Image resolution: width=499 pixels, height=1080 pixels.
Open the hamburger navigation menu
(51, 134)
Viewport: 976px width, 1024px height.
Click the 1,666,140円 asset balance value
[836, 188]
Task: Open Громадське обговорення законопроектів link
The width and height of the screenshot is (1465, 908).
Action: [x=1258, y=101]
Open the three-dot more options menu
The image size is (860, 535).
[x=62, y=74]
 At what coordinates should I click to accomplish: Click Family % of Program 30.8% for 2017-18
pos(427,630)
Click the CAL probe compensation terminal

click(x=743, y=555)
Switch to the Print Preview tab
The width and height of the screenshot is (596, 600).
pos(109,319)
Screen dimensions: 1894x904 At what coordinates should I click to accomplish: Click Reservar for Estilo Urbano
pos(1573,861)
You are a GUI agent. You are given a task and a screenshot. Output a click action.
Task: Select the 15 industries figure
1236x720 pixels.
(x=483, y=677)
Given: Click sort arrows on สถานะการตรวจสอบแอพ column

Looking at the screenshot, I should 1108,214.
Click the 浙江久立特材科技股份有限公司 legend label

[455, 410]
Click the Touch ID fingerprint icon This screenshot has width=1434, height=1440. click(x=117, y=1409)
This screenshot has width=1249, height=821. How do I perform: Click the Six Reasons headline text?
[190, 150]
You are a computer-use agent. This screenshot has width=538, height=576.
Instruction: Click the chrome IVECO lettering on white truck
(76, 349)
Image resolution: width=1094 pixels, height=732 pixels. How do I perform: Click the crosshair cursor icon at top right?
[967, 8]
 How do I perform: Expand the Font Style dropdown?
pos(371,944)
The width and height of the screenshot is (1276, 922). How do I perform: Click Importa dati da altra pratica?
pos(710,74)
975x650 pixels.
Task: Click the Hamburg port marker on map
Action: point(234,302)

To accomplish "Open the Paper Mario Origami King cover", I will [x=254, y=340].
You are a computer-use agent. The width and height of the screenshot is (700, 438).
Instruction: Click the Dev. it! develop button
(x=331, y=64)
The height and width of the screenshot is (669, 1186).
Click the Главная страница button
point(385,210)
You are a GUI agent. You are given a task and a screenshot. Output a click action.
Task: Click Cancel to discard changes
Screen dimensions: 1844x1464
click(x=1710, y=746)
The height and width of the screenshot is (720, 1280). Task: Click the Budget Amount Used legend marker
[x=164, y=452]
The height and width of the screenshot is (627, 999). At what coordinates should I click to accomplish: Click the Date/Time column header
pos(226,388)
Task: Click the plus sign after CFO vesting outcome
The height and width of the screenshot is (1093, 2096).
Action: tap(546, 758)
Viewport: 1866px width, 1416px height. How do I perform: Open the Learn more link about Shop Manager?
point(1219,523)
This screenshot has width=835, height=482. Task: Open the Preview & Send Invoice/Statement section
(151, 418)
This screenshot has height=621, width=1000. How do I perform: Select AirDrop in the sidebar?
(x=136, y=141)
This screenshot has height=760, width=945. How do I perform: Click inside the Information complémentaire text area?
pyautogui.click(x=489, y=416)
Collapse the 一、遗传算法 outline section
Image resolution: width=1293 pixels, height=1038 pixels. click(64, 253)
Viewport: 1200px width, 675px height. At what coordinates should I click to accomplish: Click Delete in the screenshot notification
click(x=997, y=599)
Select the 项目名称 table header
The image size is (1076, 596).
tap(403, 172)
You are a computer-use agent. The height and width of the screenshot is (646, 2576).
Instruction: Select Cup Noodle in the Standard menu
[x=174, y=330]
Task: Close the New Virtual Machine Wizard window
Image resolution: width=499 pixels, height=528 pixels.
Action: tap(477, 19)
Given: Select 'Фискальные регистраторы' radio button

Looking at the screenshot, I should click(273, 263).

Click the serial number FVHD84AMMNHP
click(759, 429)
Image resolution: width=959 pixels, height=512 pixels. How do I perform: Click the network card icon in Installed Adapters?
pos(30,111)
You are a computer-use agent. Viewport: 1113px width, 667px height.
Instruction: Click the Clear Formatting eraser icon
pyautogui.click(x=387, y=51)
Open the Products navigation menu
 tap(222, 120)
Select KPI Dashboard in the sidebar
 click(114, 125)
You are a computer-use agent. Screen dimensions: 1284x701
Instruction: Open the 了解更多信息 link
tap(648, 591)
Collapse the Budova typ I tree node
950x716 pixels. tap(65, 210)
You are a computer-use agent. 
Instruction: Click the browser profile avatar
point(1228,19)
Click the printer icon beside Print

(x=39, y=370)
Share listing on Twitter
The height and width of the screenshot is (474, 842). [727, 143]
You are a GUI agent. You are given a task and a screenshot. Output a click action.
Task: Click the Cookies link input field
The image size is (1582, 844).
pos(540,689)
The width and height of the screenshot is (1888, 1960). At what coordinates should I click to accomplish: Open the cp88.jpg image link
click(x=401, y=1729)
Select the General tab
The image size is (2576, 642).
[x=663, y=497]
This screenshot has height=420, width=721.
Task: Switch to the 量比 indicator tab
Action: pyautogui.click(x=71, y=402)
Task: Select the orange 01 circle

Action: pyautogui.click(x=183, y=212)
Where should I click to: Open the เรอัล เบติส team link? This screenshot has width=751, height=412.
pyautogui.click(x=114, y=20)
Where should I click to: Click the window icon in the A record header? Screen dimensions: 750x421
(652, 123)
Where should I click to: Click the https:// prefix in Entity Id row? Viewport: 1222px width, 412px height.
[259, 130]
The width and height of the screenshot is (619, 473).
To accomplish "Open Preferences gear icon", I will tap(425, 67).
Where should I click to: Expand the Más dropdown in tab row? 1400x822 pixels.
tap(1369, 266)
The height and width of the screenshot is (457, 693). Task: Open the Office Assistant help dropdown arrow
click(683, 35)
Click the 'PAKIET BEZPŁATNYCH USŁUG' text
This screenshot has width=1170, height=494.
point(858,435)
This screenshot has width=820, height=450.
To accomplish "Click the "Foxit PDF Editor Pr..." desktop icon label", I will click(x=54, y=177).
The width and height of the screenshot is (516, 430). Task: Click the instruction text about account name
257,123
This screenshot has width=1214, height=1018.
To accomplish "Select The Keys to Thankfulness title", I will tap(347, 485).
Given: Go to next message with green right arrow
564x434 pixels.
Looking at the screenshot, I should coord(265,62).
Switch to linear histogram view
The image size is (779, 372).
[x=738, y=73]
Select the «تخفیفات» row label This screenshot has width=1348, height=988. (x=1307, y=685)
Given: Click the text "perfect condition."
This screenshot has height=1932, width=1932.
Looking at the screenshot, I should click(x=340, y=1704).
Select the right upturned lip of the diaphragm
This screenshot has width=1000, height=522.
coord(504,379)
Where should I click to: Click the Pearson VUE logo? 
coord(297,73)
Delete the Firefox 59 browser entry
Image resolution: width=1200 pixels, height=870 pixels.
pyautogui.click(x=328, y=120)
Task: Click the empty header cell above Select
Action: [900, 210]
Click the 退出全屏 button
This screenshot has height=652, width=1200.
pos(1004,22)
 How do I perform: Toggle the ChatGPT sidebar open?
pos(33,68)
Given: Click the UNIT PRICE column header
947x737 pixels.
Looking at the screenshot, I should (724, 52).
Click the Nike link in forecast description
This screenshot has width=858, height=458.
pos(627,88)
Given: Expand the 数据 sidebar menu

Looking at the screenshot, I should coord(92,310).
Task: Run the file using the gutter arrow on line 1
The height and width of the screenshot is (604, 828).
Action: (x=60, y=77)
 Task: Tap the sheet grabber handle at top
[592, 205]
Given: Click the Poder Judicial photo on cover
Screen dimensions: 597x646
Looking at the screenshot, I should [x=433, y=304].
---
Your assignment →
Retype each of the records, word for word, with nothing added or dropped.

Response to this task →
Image resolution: width=499 pixels, height=1080 pixels.
Open the hamburger navigation menu
(51, 134)
Viewport: 976px width, 1024px height.
Click the 1,666,140円 asset balance value
[836, 188]
Task: Open Громадське обговорення законопроектів link
The width and height of the screenshot is (1465, 908).
Action: [x=1258, y=101]
Open the three-dot more options menu
The image size is (860, 535).
[x=62, y=74]
 At what coordinates should I click to accomplish: Click Family % of Program 30.8% for 2017-18
pos(427,630)
Click the CAL probe compensation terminal

click(x=743, y=555)
Switch to the Print Preview tab
The width and height of the screenshot is (596, 600).
pos(109,319)
Screen dimensions: 1894x904 At what coordinates should I click to accomplish: Click Reservar for Estilo Urbano
pos(1573,861)
You are a GUI agent. You are given a task and a screenshot. Output a click action.
Task: Select the 15 industries figure
1236x720 pixels.
(x=483, y=677)
Given: Click sort arrows on สถานะการตรวจสอบแอพ column

Looking at the screenshot, I should 1108,214.
Click the 浙江久立特材科技股份有限公司 legend label

[455, 410]
Click the Touch ID fingerprint icon This screenshot has width=1434, height=1440. click(x=117, y=1409)
This screenshot has width=1249, height=821. How do I perform: Click the Six Reasons headline text?
[190, 150]
You are a computer-use agent. This screenshot has width=538, height=576.
Instruction: Click the chrome IVECO lettering on white truck
(76, 349)
Image resolution: width=1094 pixels, height=732 pixels. How do I perform: Click the crosshair cursor icon at top right?
[967, 8]
 How do I perform: Expand the Font Style dropdown?
pos(371,944)
The width and height of the screenshot is (1276, 922). How do I perform: Click Importa dati da altra pratica?
pos(710,74)
975x650 pixels.
Task: Click the Hamburg port marker on map
Action: point(234,302)

To accomplish "Open the Paper Mario Origami King cover", I will [x=254, y=340].
You are a computer-use agent. The width and height of the screenshot is (700, 438).
Instruction: Click the Dev. it! develop button
(x=331, y=64)
The height and width of the screenshot is (669, 1186).
Click the Главная страница button
point(385,210)
You are a GUI agent. You are given a task and a screenshot. Output a click action.
Task: Click Cancel to discard changes
Screen dimensions: 1844x1464
click(x=1710, y=746)
The height and width of the screenshot is (720, 1280). Task: Click the Budget Amount Used legend marker
[x=164, y=452]
The height and width of the screenshot is (627, 999). At what coordinates should I click to accomplish: Click the Date/Time column header
pos(226,388)
Task: Click the plus sign after CFO vesting outcome
The height and width of the screenshot is (1093, 2096).
Action: tap(546, 758)
Viewport: 1866px width, 1416px height. How do I perform: Open the Learn more link about Shop Manager?
point(1219,523)
This screenshot has width=835, height=482. Task: Open the Preview & Send Invoice/Statement section
(151, 418)
This screenshot has height=621, width=1000. How do I perform: Select AirDrop in the sidebar?
(x=136, y=141)
This screenshot has height=760, width=945. How do I perform: Click inside the Information complémentaire text area?
pyautogui.click(x=489, y=416)
Collapse the 一、遗传算法 outline section
Image resolution: width=1293 pixels, height=1038 pixels. click(64, 253)
Viewport: 1200px width, 675px height. At what coordinates should I click to accomplish: Click Delete in the screenshot notification
click(x=997, y=599)
Select the 项目名称 table header
The image size is (1076, 596).
tap(403, 172)
You are a computer-use agent. The height and width of the screenshot is (646, 2576).
Instruction: Select Cup Noodle in the Standard menu
[x=174, y=330]
Task: Close the New Virtual Machine Wizard window
Image resolution: width=499 pixels, height=528 pixels.
Action: tap(477, 19)
Given: Select 'Фискальные регистраторы' radio button

Looking at the screenshot, I should click(273, 263).

Click the serial number FVHD84AMMNHP
click(759, 429)
Image resolution: width=959 pixels, height=512 pixels. How do I perform: Click the network card icon in Installed Adapters?
pos(30,111)
You are a computer-use agent. Viewport: 1113px width, 667px height.
Instruction: Click the Clear Formatting eraser icon
pyautogui.click(x=387, y=51)
Open the Products navigation menu
 tap(222, 120)
Select KPI Dashboard in the sidebar
 click(114, 125)
You are a computer-use agent. Screen dimensions: 1284x701
Instruction: Open the 了解更多信息 link
tap(648, 591)
Collapse the Budova typ I tree node
950x716 pixels. tap(65, 210)
You are a computer-use agent. 
Instruction: Click the browser profile avatar
point(1228,19)
Click the printer icon beside Print

(x=39, y=370)
Share listing on Twitter
The height and width of the screenshot is (474, 842). [727, 143]
You are a GUI agent. You are given a task and a screenshot. Output a click action.
Task: Click the Cookies link input field
The image size is (1582, 844).
pos(540,689)
The width and height of the screenshot is (1888, 1960). At what coordinates should I click to accomplish: Open the cp88.jpg image link
click(x=401, y=1729)
Select the General tab
The image size is (2576, 642).
[x=663, y=497]
This screenshot has height=420, width=721.
Task: Switch to the 量比 indicator tab
Action: pyautogui.click(x=71, y=402)
Task: Select the orange 01 circle

Action: pyautogui.click(x=183, y=212)
Where should I click to: Open the เรอัล เบติส team link? This screenshot has width=751, height=412.
pyautogui.click(x=114, y=20)
Where should I click to: Click the window icon in the A record header? Screen dimensions: 750x421
(652, 123)
Where should I click to: Click the https:// prefix in Entity Id row? Viewport: 1222px width, 412px height.
[259, 130]
The width and height of the screenshot is (619, 473).
To accomplish "Open Preferences gear icon", I will tap(425, 67).
Where should I click to: Expand the Más dropdown in tab row? 1400x822 pixels.
tap(1369, 266)
The height and width of the screenshot is (457, 693). Task: Open the Office Assistant help dropdown arrow
click(683, 35)
Click the 'PAKIET BEZPŁATNYCH USŁUG' text
This screenshot has width=1170, height=494.
point(858,435)
This screenshot has width=820, height=450.
To accomplish "Click the "Foxit PDF Editor Pr..." desktop icon label", I will click(x=54, y=177).
The width and height of the screenshot is (516, 430). Task: Click the instruction text about account name
257,123
This screenshot has width=1214, height=1018.
To accomplish "Select The Keys to Thankfulness title", I will tap(347, 485).
Given: Go to next message with green right arrow
564x434 pixels.
Looking at the screenshot, I should coord(265,62).
Switch to linear histogram view
The image size is (779, 372).
[x=738, y=73]
Select the «تخفیفات» row label This screenshot has width=1348, height=988. (x=1307, y=685)
Given: Click the text "perfect condition."
This screenshot has height=1932, width=1932.
Looking at the screenshot, I should click(x=340, y=1704).
Select the right upturned lip of the diaphragm
This screenshot has width=1000, height=522.
coord(504,379)
Where should I click to: Click the Pearson VUE logo? 
coord(297,73)
Delete the Firefox 59 browser entry
Image resolution: width=1200 pixels, height=870 pixels.
pyautogui.click(x=328, y=120)
Task: Click the empty header cell above Select
Action: [900, 210]
Click the 退出全屏 button
This screenshot has height=652, width=1200.
pos(1004,22)
 How do I perform: Toggle the ChatGPT sidebar open?
pos(33,68)
Given: Click the UNIT PRICE column header
947x737 pixels.
Looking at the screenshot, I should (724, 52).
Click the Nike link in forecast description
This screenshot has width=858, height=458.
pos(627,88)
Given: Expand the 数据 sidebar menu

Looking at the screenshot, I should coord(92,310).
Task: Run the file using the gutter arrow on line 1
The height and width of the screenshot is (604, 828).
Action: (x=60, y=77)
 Task: Tap the sheet grabber handle at top
[592, 205]
Given: Click the Poder Judicial photo on cover
Screen dimensions: 597x646
Looking at the screenshot, I should [x=433, y=304].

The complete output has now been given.